• Brano:
# # # # #
Una canzone di quel tempo diceva: L'é rivâ ste carnevâl - tajarèm la testa al gal - mangerèm pulênta e pùcia. Come dire: finalmente potremo mangiare e saziarci. Ma anche il carnevale era striminzito da noi, lungo il Tassobio, e i motivi erano tanti. Il clima, nella mia infanzia, seguiva ancora le regole della natura, con tanta neve, ghiaccio e freddo. Se un solicello timido faceva capolino se ne approfittava per andare a potare le viti nel prato davanti a casa e raccogliere la potatura per farne fascine. Se invece il tempo metteva il broncio ci si rannicchiava vicino al camino dove una mezza sòca o una stèla ardevano da mattino a sera.
È vero che Dòp Nadâl l'é bèli carnevâl, in pratica, però, si riduceva agli ultimi sei giorni prima delle Ceneri, ma soprattutto al Martedì grasso. Col passa-parola ci si accordava per trovarsi insieme presso chi disponeva di una stanza appena più larga del normale e accettava di metterla a disposizione. E lì c’erano le mamme e le nonne impegnate a friggere “chersênta” in sovrannumero. Chi impastava, chi tagliava la pasta a rombi (detti Pès), chi armeggiava intorno alla grossa padella per friggere.
# # # # #
• Estratto del materiale:
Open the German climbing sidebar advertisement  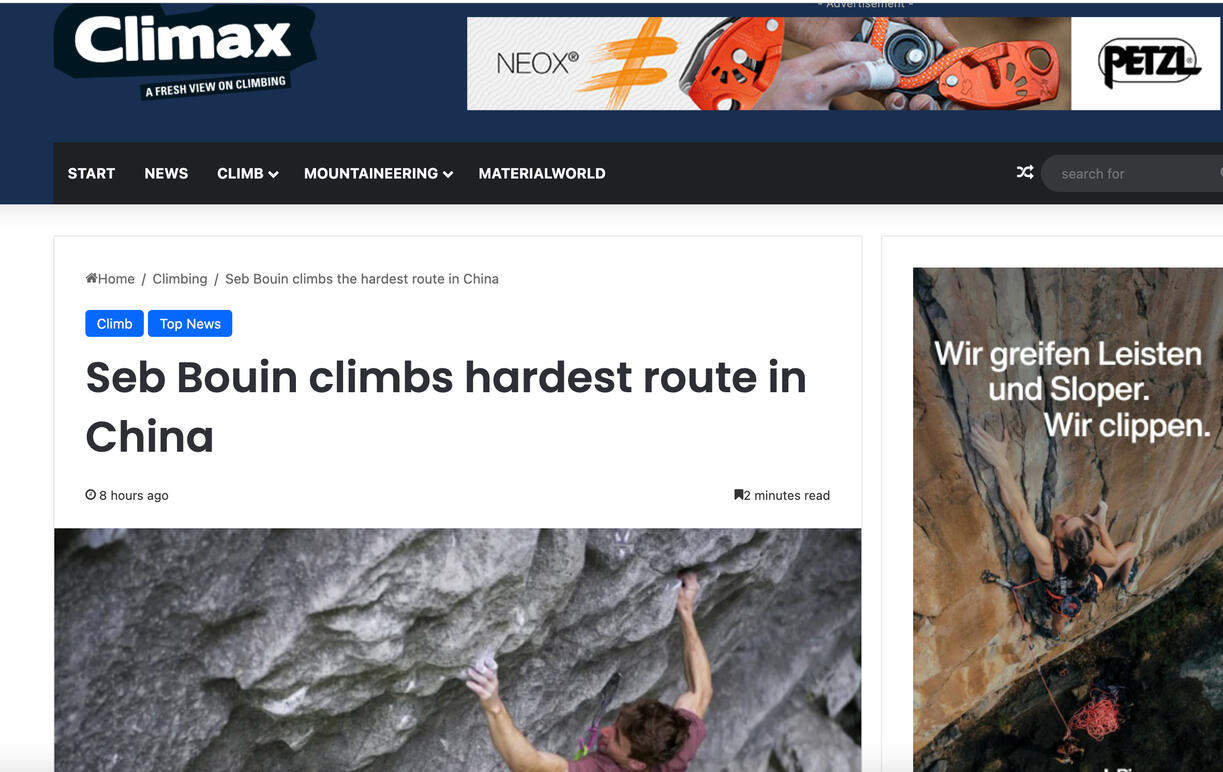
# # # # #
• Serie di esercizi:
1. Secondo il brano, a quali giorni si riduceva in pratica il carnevale?
2. Riporta senza modifiche la parte del brano compresa tra "Una canzone di" e "mattino a sera.", estremi inclusi.
3. Elenca tutti i compiti che, secondo il brano, le mamme e le nonne si dividevano nel preparare le chersênta.

• Soluzioni degli esercizi:
1. Agli ultimi sei giorni prima delle Ceneri, ma soprattutto al Martedì grasso.

2.
Una canzone di quel tempo diceva: L'é rivâ ste carnevâl - tajarèm la testa al gal - mangerèm pulênta e pùcia. Come dire: finalmente potremo mangiare e saziarci. Ma anche il carnevale era striminzito da noi, lungo il Tassobio, e i motivi erano tanti. Il clima, nella mia infanzia, seguiva ancora le regole della natura, con tanta neve, ghiaccio e freddo. Se un solicello timido faceva capolino se ne approfittava per andare a potare le viti nel prato davanti a casa e raccogliere la potatura per farne fascine. Se invece il tempo metteva il broncio ci si rannicchiava vicino al camino dove una mezza sòca o una stèla ardevano da mattino a sera.

3.
- Impastare
- Tagliare la pasta a rombi (detti Pès)
- Armeggiare intorno alla grossa padella per friggere